Obligado a trabajar bajo presión, Kurtzman ha recurrido a todos esos recursos que los convirtieron a él y a Roberto Orci en padres de una fórmula especialmente poco imaginativa de blockbuster moderno: la gymkana narrativa que amolda a los protagonistas en una serie de estructuras fijas (en lugar de hacerlo al revés) con la fuerza justa para avanzar el punto A al punto B sin descanso, pero también sin nada remotamente parecido a una progresión orgánica. The Mummy desaprovecha cualquier discurso provocativo sobre la actual Iraq como cámara de resonancias sobrenaturales, abusa de un arquetipo (el aventurero caradura) que Cruise no sabe vender, fragmenta su macguffin, lo divide entre los distintos puntos de giro y se convierte en una carrera para introducir una gema en una daga, con diálogos y set pieces de acción integradas en una papilla argumental semi-coherente. En esencia, estamos aquí para ver a The Cruiser y Annabelle Wallis arreglándoselas durante un accidente aéreo (en su primer acto) y otro automovilístico (en su desesperante segundo), pues el anticlímax no ofrece ningún aliciente comparable, sino sólo anzuelos de cara al futuro de la saga.
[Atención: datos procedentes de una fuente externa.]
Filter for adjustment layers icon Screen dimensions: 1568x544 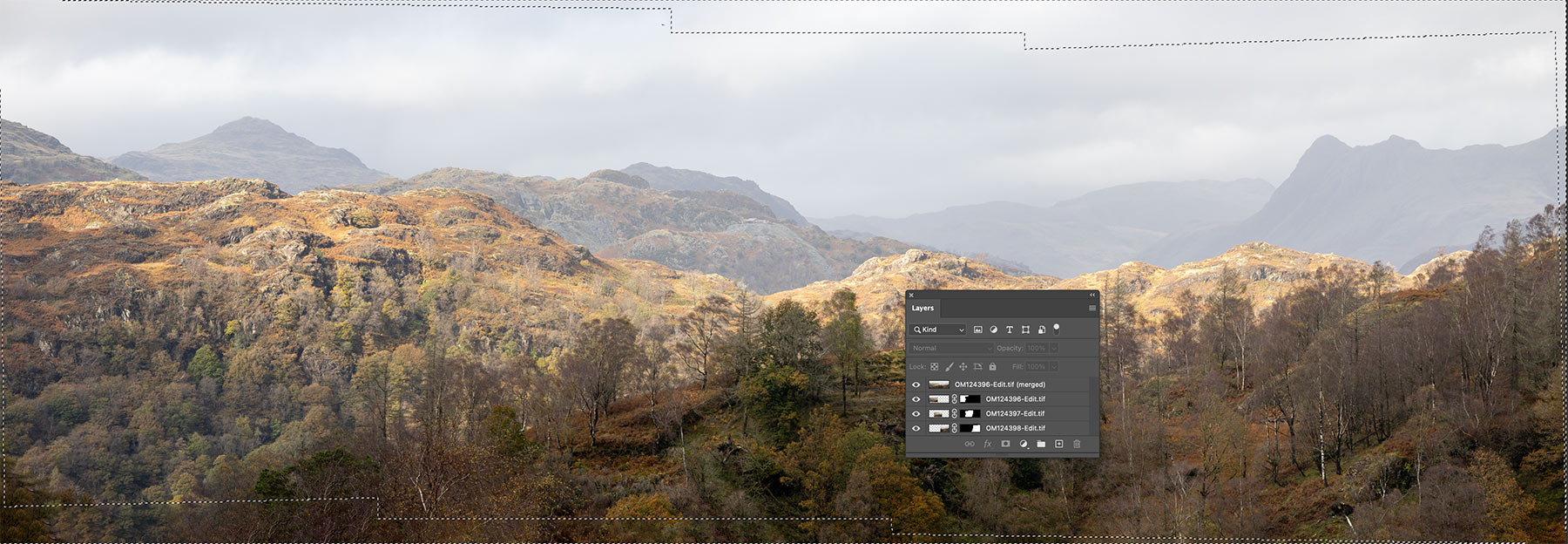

También deberíamos mencionar una interferencia en la que Russell Crowe dispara trozos de exposición como una metralleta, sin otro objetivo que, lo has adivinado, servir como teaser andante del futuro de la franquicia. Si alguna vez te has preguntado cómo sería una versión de Iron Man (Jon Favreau, 2008) donde el epílogo con Nick Fury ocupase las dos horas de película, The Mummy responde a esa pregunta.
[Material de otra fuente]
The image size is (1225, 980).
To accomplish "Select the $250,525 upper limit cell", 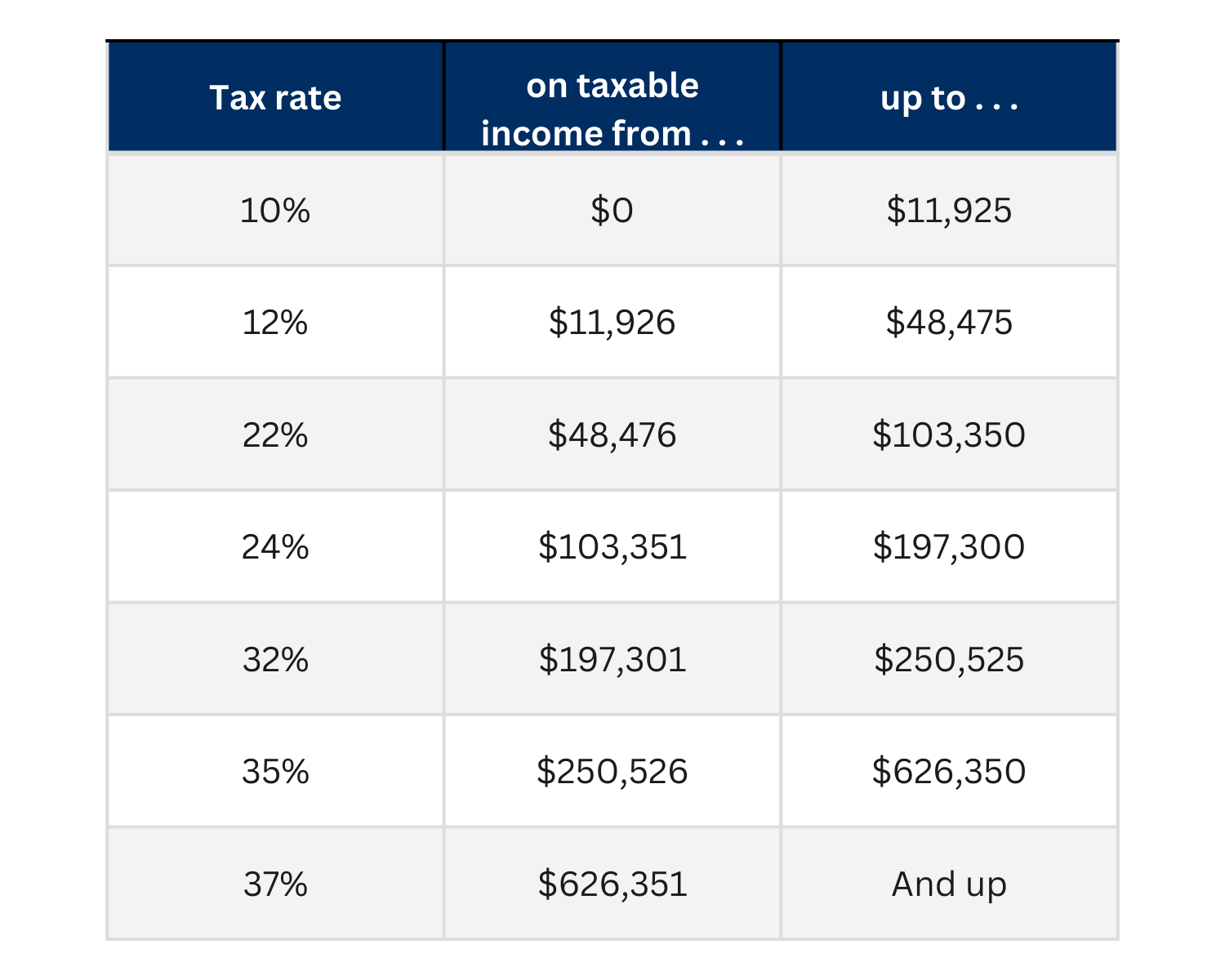I will point(949,659).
Las películas originales del Terror Universal capturaron como ninguna otra cosa la imaginación del público porque supieron ofrecerle algo que masticar. Lugosi, Karloff y Lon Chaney Jr. se ponían en manos del equipo de maquillaje y vestuario para interpretar fascinantes metonimias de una serie de terrores abstractos, pero increíblemente presentes en la época: la ansiedad económica, el trauma bélico o el surgimiento de una nueva clase de oscuridad en Europa. La forma en que lo hacían era tan elegante como sencilla: historias de gente corriente que entra en contacto con un tipo de Mal puro y primigenio, sólo para lograr escapar de él en la catarsis colectiva de la ultima escena. Corte a: 2017, cuando lo único que Universal tiene claro es que necesita competir contra Marvel en su propio terreno (un terreno que, maldita sea, ellos mismos inventaron en los años 40). La nueva The Mummy se articula por completo entorno a peleas entre personajes incapaces de sentir dolor, lo que la convierte casi en un cartoon sin alma, un encadenado de puñetes y patadas, ruido y furia sin significado emocional alguno. Para cuando el epílogo hace explícita esa incómoda sensación de piloto televisivo (o historia de orígenes superheroicos pintada por puntos) que habíamos estado sintiendo todo el tiempo, la película ya ha claudicado: por supuesto que su esencia también tiene que ver con una transgresión, pero aquí la que lleva incorporada una maldición es la propia película, contenedora de todas las rutinas y vicios del entretenimiento moderno, lista para hacer metástasis en toda una franquicia donde el impulso creativo y la imaginación parecen estar no ya sentadas en el asiento de atrás, sino secuestradas en el maletero.